Calculating Braking Force and Stopping Distance for an Automobile

[Sneakatone]

With the brakes fully applied , a 1470 kg automobile decelerates at the rate of 7.5 m/s^2.
a) what is the magnitude of the breaking force acting on the automobile?
1470 *7.5=11025N ( I think this is correct)

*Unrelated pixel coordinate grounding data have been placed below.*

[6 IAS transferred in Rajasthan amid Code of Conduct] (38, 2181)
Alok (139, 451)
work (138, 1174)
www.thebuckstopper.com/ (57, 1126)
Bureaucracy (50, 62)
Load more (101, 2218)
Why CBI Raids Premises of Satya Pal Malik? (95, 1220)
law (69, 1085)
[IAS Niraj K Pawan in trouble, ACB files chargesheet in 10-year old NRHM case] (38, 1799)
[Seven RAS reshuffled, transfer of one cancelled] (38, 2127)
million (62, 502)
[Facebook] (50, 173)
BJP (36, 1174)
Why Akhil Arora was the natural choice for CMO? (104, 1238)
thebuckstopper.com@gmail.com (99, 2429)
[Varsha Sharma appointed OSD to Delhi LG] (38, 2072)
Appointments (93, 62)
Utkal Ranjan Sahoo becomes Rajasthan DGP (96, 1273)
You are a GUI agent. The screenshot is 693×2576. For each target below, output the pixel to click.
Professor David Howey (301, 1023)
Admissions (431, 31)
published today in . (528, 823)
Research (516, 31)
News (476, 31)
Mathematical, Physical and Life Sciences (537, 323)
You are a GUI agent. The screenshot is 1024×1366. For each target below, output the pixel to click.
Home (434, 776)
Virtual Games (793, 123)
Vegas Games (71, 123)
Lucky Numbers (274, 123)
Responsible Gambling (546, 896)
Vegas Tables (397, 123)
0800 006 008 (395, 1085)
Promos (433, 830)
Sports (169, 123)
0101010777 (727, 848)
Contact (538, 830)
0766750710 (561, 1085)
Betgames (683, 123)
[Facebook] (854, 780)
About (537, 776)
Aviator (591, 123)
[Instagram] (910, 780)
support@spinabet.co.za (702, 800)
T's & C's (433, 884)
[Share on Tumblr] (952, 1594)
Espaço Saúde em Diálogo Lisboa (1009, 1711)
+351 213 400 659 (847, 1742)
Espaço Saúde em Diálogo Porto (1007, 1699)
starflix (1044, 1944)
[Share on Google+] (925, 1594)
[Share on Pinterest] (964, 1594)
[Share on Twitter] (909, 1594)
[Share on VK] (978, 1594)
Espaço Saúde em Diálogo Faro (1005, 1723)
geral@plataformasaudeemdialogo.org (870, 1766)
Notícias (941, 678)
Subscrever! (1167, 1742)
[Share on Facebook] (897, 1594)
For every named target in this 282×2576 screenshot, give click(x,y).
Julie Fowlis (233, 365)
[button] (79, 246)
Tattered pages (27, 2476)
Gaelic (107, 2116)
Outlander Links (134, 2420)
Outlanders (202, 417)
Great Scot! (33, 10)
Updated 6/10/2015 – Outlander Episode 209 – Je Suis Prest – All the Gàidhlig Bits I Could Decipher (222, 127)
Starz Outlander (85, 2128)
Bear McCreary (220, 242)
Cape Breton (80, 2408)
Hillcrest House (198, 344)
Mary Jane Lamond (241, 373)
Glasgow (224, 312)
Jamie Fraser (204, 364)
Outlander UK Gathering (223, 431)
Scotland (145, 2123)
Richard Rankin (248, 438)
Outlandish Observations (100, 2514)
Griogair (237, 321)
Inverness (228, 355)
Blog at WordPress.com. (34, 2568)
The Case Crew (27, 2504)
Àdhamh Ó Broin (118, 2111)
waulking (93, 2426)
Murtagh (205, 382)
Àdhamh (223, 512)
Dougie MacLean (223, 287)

b)if the initial speed is 90km/h (25 m/s) what is the stopping distance?
im thinking 25/7.5=3.33s
3.33*25=83.25 m

c)what is the work done by the breaking force at 90km/h.
part a) *part b)=J

d) what is the change in kinetic energy of the automobile?
1/2mv^2

I believe I know how to do the proceeding parts but I need the previous values.

 

[Doc Al]

a) what is the magnitude of the breaking force acting on the automobile?
1470 *7.5=11025N ( I think this is correct)

OK.

b)if the initial speed is 90km/h (25 m/s) what is the stopping distance?
im thinking 25/7.5=3.33s
3.33*25=83.25 m

Careful: The speed is not constant.

 

[bossman27]

(b) is incorrect. The distance formula is d = v_{i}t+\frac{1}{2}at^{2}. Note that acceleration is negative in this case, and see if you can go from there.

 

[Sneakatone]

if I use d = vt + (1/2)at^2
d=(25)(3.33)+1/2(-7.5)(3.33)^2
d=41.66
did I use the correct acceleration?

 

[Sneakatone]

my distance is correct but for part c when I multiplied 41.66 * 11025N= 459301.5 J it is wrong.

 

[Sneakatone]

never mind the work is negative, Thanks for the help!